Kitaplardan edindiği, gerçek hayattaki bakış açısını emek eksenli değerlendirdiği estetik kaygılarını böyle açıklayan Gorki uzun okuma süreçlerinden sonra yazma serüvenine geçer. Tırnağıyla kazıyarak ulaştığı üst seviyede iken yazmaya yeni başlayanlara da derinden ilham verecektir. Bu haliyle iyi yazmak için en başta edebiyat tarihinin iyi bilinmesi gerektiğini söyler. Zaten o, ne yapılırsa yapılsın, yapılan işin tarihinin iyi bilinmesi gerektiğini belirtir, bu durumda emeğin özelliği daha iyi kavranacaktır.
Yazınsal yaratıcılık için, doğaldır ki, yerli yabancı ayrımı yapmaz, yazan kişinin yabancı edebiyatı da tanıması gerektiğini söyler. Çünkü yazınsal yaratıcılık özünde her yerde, bütün halklarda aynı özelliklere sahiptir, dolayısıyla böyle bir çaba dış ilişkiler sorunu değildir.

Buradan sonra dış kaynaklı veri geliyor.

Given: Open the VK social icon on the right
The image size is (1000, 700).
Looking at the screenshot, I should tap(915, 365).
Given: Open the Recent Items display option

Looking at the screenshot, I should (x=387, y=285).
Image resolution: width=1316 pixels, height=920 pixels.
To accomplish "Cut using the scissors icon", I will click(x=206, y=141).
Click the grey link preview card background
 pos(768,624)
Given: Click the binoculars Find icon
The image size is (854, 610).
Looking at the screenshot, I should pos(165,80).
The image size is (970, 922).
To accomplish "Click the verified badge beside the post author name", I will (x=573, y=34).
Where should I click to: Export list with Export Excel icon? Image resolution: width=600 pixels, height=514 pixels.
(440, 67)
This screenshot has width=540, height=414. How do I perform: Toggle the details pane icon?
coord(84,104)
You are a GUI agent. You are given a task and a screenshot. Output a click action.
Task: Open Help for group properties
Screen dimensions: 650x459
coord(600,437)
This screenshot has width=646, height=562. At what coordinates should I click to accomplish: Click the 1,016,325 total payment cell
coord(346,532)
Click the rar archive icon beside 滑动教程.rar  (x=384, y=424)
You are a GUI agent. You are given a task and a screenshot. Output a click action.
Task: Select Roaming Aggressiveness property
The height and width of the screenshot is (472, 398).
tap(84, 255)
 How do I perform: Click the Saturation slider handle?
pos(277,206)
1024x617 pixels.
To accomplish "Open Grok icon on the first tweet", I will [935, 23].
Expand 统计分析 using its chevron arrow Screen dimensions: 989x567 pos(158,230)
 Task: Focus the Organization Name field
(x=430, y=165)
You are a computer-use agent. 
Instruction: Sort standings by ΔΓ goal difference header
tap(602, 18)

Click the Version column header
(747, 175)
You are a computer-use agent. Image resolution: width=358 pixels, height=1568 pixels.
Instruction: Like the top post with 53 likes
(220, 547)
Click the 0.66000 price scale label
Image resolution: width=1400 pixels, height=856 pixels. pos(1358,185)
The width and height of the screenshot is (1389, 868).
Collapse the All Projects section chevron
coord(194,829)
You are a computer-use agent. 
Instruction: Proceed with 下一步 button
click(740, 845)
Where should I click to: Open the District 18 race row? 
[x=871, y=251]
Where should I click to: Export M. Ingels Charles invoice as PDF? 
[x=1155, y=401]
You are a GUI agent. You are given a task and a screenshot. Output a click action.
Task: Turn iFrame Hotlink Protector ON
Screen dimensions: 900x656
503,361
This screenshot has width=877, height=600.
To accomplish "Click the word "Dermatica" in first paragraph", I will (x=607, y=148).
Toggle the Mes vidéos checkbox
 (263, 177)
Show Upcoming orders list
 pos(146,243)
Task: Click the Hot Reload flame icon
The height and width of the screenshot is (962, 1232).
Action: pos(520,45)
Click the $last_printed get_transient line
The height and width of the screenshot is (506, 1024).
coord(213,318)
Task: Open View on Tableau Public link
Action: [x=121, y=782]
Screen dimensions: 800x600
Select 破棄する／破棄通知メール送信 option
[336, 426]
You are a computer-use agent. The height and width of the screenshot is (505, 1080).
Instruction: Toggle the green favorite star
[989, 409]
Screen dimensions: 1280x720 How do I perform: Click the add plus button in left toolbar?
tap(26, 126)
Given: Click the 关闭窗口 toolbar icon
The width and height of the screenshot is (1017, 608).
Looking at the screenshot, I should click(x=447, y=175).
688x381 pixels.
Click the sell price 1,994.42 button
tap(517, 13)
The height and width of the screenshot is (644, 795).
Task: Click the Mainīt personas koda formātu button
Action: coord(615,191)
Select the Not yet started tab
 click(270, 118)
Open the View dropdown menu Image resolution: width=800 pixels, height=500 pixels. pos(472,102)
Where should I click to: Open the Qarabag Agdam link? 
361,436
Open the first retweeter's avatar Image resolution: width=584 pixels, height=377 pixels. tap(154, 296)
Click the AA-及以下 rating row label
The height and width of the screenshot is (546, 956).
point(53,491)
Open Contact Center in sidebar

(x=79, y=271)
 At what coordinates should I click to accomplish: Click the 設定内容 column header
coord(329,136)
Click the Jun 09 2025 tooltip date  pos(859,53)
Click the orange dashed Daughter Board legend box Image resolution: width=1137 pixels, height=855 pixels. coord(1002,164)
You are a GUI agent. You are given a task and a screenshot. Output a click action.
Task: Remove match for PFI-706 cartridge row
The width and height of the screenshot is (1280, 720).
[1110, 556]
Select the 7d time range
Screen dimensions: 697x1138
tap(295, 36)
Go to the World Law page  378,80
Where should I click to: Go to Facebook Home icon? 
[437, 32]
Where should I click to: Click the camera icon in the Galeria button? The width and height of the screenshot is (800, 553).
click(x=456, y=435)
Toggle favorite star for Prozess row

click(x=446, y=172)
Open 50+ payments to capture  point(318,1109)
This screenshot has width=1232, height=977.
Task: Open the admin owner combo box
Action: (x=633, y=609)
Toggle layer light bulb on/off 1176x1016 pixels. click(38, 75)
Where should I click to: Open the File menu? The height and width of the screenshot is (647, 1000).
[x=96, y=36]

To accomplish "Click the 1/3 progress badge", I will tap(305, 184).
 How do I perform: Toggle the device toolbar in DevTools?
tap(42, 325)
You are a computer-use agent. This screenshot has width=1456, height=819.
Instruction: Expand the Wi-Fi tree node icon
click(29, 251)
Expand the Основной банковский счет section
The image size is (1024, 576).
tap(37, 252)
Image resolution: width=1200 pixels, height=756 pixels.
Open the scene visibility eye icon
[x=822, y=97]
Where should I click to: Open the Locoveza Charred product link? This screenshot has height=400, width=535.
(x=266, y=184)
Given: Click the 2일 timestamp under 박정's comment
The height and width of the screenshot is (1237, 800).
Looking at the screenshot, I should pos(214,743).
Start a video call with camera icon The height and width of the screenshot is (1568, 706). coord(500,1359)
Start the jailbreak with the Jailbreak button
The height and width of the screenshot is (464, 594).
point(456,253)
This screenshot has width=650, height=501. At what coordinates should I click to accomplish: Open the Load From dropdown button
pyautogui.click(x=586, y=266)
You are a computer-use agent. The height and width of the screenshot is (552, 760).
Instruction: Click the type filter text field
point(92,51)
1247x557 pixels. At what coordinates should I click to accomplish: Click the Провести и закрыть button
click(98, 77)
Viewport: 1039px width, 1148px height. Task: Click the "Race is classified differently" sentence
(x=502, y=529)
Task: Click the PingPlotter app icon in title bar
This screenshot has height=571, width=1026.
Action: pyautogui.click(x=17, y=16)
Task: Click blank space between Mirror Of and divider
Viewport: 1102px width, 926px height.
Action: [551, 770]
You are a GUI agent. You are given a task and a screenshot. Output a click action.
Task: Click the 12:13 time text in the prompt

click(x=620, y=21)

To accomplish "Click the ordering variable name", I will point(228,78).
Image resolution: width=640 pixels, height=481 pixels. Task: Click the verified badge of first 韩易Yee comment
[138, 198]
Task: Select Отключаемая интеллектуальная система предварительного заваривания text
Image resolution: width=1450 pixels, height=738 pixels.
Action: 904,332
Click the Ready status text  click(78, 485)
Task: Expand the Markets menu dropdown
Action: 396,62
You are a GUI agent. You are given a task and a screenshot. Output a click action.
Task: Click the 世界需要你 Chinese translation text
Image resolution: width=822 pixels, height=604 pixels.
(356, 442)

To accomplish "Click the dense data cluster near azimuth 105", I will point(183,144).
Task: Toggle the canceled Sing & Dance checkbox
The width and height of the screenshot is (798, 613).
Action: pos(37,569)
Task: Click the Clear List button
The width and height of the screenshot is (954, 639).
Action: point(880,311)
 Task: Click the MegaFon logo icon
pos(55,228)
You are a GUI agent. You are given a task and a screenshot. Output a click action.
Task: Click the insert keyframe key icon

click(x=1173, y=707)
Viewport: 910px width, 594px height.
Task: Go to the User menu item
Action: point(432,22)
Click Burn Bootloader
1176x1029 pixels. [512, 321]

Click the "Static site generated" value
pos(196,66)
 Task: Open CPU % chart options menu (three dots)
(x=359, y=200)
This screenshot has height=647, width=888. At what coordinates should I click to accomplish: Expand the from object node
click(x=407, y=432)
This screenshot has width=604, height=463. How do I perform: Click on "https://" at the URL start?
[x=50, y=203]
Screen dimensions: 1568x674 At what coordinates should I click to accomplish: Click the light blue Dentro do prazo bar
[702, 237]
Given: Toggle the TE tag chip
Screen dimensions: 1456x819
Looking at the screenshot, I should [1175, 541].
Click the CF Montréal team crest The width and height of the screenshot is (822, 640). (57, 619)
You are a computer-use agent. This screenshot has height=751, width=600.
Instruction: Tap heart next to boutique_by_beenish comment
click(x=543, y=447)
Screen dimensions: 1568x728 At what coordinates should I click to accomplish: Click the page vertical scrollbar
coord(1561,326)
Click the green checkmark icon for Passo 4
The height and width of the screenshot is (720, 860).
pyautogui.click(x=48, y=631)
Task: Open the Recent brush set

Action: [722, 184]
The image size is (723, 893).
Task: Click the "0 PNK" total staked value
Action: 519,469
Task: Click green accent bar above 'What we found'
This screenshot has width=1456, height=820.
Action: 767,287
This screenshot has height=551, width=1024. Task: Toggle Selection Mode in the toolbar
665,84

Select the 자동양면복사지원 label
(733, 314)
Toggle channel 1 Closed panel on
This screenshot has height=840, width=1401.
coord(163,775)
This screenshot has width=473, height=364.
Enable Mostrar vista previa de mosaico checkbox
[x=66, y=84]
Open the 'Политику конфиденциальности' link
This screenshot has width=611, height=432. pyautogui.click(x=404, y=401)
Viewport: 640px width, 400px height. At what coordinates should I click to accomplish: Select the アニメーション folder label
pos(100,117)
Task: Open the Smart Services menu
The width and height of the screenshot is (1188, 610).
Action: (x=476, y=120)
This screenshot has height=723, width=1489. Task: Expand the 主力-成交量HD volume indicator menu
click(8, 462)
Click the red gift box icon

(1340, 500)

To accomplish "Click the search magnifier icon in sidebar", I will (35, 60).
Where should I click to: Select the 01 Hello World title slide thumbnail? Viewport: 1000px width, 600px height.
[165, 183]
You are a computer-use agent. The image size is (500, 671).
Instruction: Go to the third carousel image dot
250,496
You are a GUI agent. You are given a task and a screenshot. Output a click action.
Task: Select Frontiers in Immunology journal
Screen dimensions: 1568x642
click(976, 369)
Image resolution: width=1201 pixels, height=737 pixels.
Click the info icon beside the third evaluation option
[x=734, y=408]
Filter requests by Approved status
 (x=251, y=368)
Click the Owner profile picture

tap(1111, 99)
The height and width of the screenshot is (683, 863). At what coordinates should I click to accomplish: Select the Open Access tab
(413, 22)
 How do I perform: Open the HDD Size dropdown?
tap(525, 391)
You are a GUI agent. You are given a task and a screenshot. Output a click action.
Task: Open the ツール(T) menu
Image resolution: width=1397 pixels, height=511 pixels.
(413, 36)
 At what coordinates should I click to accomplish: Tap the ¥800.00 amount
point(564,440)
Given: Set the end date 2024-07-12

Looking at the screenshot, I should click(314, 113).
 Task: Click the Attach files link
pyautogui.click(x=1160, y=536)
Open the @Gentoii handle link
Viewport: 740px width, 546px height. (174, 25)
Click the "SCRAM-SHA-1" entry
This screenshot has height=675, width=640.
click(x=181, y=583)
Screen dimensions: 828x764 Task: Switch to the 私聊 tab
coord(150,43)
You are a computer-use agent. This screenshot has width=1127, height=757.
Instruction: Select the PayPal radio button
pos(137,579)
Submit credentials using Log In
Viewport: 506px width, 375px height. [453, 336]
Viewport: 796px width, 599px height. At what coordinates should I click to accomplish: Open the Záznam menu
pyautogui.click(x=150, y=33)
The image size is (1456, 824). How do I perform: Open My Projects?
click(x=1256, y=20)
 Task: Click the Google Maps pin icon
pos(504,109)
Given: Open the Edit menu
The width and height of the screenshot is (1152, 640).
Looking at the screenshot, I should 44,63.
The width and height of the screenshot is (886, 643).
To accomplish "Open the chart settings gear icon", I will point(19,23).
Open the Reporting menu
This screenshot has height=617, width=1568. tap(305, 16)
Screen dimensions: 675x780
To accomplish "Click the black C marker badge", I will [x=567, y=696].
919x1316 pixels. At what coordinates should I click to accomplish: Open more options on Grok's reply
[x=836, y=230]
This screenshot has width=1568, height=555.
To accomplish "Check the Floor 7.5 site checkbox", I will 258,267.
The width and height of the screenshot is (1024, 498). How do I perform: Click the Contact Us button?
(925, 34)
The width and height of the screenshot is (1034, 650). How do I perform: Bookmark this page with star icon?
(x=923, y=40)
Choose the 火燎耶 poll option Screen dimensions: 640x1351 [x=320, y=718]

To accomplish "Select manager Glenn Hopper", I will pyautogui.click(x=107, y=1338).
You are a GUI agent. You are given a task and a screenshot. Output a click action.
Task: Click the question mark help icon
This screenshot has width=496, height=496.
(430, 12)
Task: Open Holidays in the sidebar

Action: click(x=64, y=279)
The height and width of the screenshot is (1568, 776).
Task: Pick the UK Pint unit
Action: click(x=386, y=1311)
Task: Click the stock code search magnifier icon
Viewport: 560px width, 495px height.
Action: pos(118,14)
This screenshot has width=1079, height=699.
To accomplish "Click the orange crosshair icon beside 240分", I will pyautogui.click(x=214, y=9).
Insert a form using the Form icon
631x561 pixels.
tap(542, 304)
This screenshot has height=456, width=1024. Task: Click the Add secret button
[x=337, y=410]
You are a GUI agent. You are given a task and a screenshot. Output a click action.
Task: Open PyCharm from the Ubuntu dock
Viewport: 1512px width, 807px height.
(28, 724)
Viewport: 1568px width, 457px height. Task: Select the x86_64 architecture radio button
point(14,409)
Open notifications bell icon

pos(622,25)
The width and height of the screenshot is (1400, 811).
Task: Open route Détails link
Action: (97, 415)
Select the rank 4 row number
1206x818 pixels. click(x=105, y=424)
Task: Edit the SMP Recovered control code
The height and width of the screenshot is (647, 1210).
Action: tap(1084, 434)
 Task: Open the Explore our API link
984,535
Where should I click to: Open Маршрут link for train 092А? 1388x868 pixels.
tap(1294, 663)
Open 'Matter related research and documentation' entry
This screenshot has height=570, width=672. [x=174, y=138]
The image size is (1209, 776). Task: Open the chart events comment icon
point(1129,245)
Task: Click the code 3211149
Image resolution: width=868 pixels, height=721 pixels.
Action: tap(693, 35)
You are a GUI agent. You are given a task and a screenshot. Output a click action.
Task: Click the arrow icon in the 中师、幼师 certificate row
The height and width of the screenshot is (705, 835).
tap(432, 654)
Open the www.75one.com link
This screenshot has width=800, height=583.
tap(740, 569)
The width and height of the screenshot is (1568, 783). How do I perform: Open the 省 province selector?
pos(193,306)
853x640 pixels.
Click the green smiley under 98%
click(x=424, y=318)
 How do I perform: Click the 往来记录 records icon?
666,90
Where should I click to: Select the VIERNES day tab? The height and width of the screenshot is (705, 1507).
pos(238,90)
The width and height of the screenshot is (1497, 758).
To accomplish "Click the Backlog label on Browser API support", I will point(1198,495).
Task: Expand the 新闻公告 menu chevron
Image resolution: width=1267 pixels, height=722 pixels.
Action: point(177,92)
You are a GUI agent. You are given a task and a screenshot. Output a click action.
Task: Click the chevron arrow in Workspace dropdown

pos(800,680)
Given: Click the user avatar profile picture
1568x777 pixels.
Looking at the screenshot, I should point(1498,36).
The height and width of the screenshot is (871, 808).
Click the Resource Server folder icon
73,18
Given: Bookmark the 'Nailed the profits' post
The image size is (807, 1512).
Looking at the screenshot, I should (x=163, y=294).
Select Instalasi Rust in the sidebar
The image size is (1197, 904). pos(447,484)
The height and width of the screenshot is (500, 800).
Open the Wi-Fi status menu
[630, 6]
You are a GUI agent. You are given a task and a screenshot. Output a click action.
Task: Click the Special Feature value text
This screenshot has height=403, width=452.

Çok daha başka yerlerde ve zamanlarda başka türlü insanların olduğunu bilmek yeni ufuklar açacaktır, bunları derinlemesine bilmek önemlidir. Ona göre insan emeğinin ve yaratıcılığın tarihi insanın tarihinden çok daha ilginçtir ve daha önemlidir. Bunların birikimiyle insan aklı ve iradesi doğa karşısında insanın ikinci doğasını yaratmıştır ki bu da onun kültür dünyasıdır. Bu kültür bağlamında karakterlerin yaratılmasıyla yakından ilgili olan yazınsal yaratıcılık sanatı, düş gücü ve buluş yetisi gerektiren bir faaliyet alanıdır.
Bu, sanatı sanat yapan karakterlerin yaratılması sürecidir, bunun için bir sınıftan birçok kişinin özellikleri bir karakterde toplandığı takdirde karakter yaratıldığını söyler, işte bu sanattır. Bu bağlamda sanatçının zengin yaşam deneyimleri ve gözlemleri onu özel kılacak, bu biriciklik halleri onun öznelliği aşan tavırlar sergilemesini sağlayacaktır.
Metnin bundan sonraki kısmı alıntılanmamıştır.